Your instructions
Below are records. Transcribe exactly the lines from the one that contains "Where should I" through the last line, leaving any pictures out.

Stored data:
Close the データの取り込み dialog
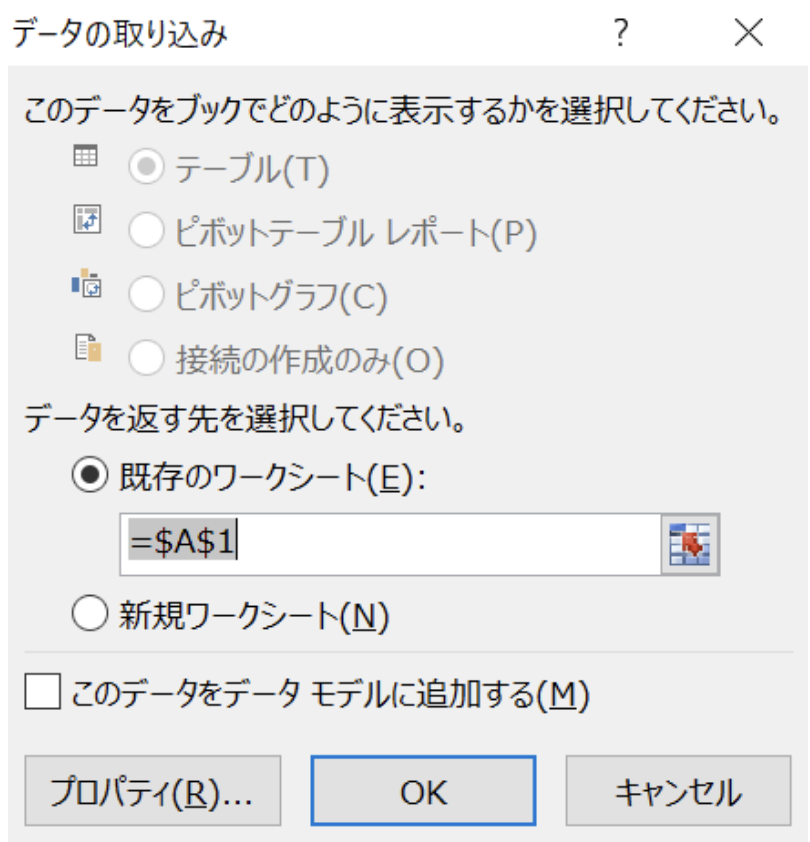The width and height of the screenshot is (810, 842). (748, 35)
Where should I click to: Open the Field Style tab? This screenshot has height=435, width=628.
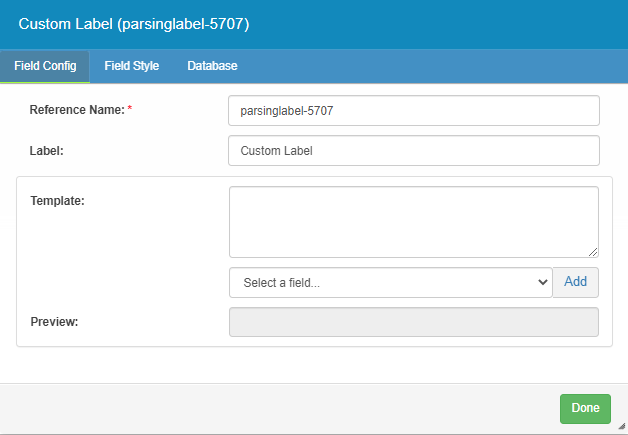(x=131, y=66)
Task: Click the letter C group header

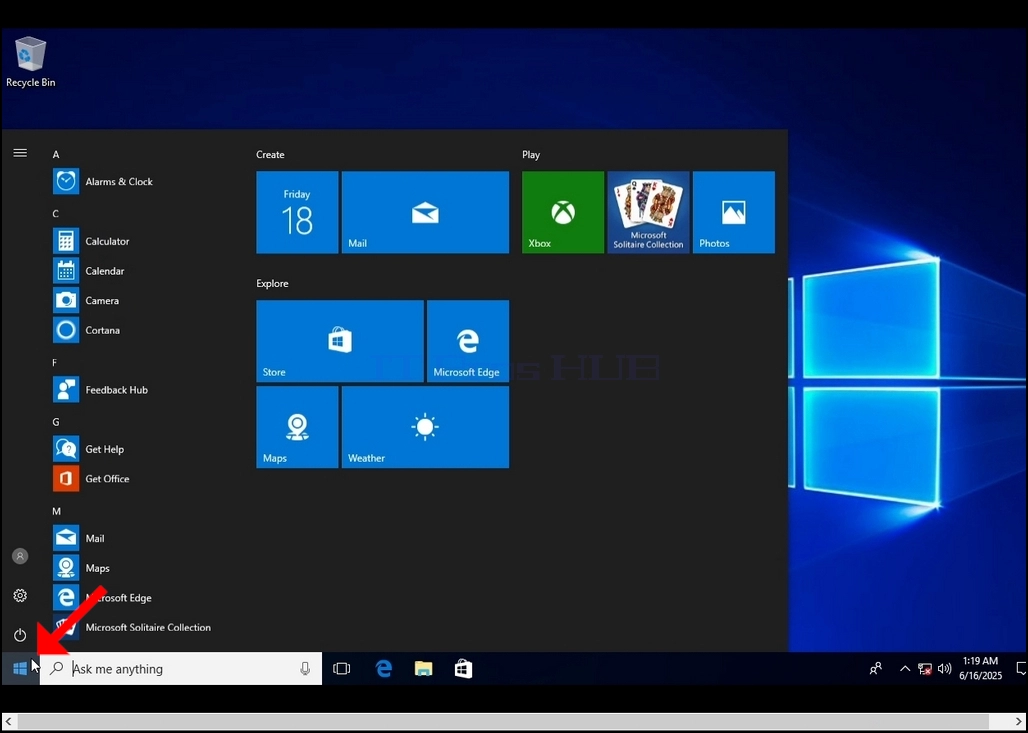Action: click(x=56, y=214)
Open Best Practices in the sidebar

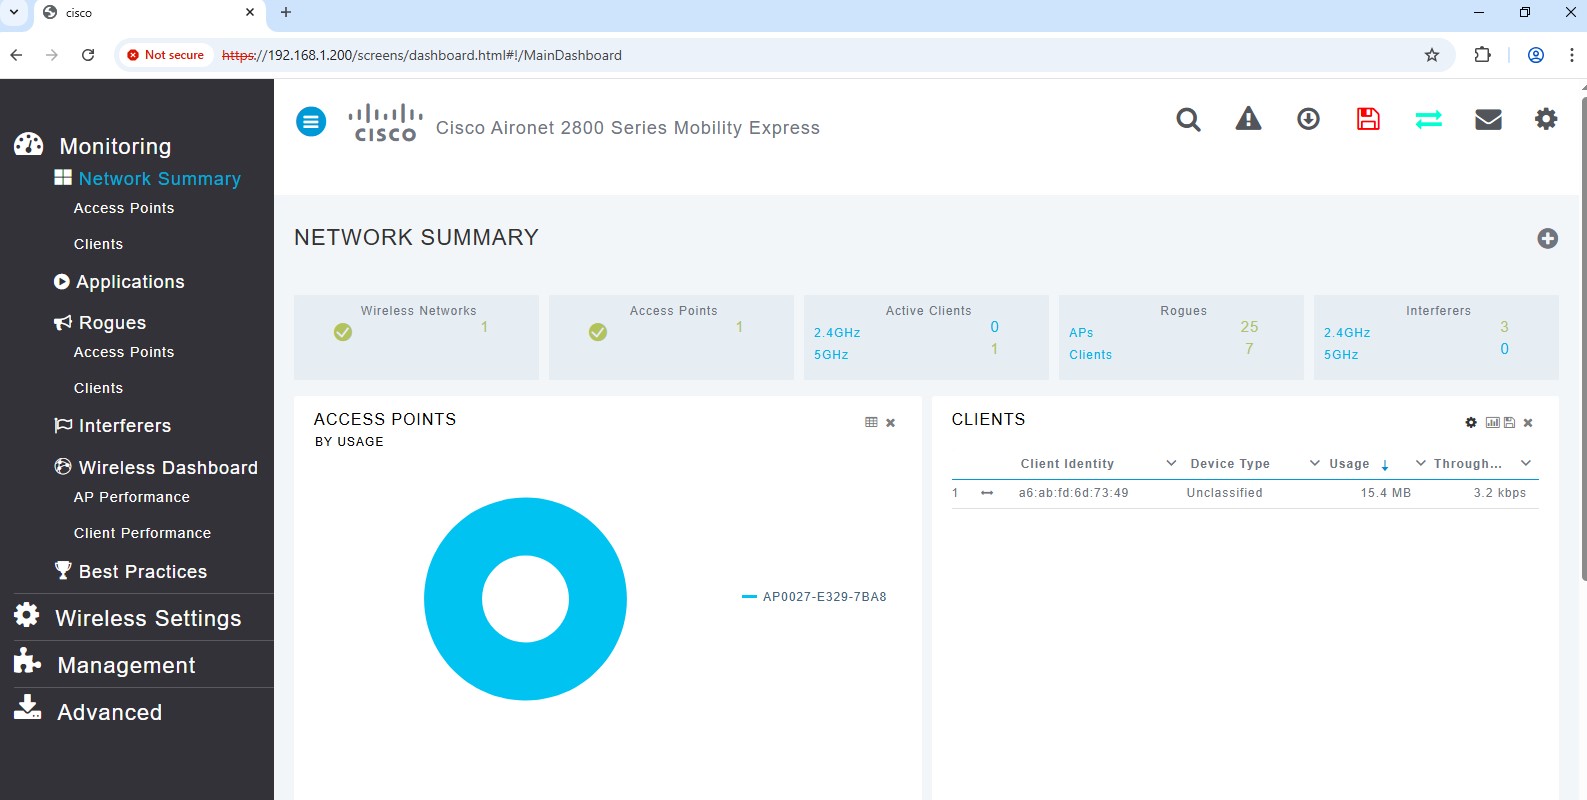pos(142,572)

Solution to this problem
Where should I click to: Open the Field Style tab? This screenshot has height=435, width=628.
(x=131, y=66)
Task: Click the letter C group header

Action: click(x=56, y=214)
Open Best Practices in the sidebar

pos(142,572)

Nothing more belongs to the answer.